La proposta congiunta di Intesa Sanpaolo e Unipol mette fuori gioco l’offerta di fusione alla pari avanzata da Banco Bpm, liquidata da Messina come una semplice “lettera d’amore” rispetto a un’offerta vera e propria, e definita da Cimbri il tentativo di un “innamorato disperato”. Messina ha inoltre sottolineato come un’eventuale asse Bpm-Mps potrebbe far attivare il golden power, ovvero il potere di veto dello Stato, volto a tutelare il patrimonio sociale, storico ed economico nazionale. Questo per la presenza di Credit Agricole nel capitale di Bpm.

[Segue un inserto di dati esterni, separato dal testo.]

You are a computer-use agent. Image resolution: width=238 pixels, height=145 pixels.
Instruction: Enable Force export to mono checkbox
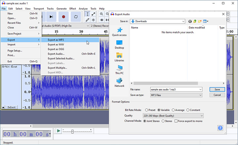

Per il momento il consiglio di amministrazione Mps si è limitato a dire che valuterà sia la proposta “non sollecitata” di Bpm sia quella “non concordata” di Intesa. A ogni modo, se si arrivasse a un accordo, Intesa arriverà a gestire 1.700 miliardi di euro di attività finanziarie e oltre 27 milioni di clienti. Peraltro, avrà la possibilità di blindare Generali, che Messina precisa rimarrà solo solo un investimento azionario, senza intenzioni di acquisizione o gestione diretta.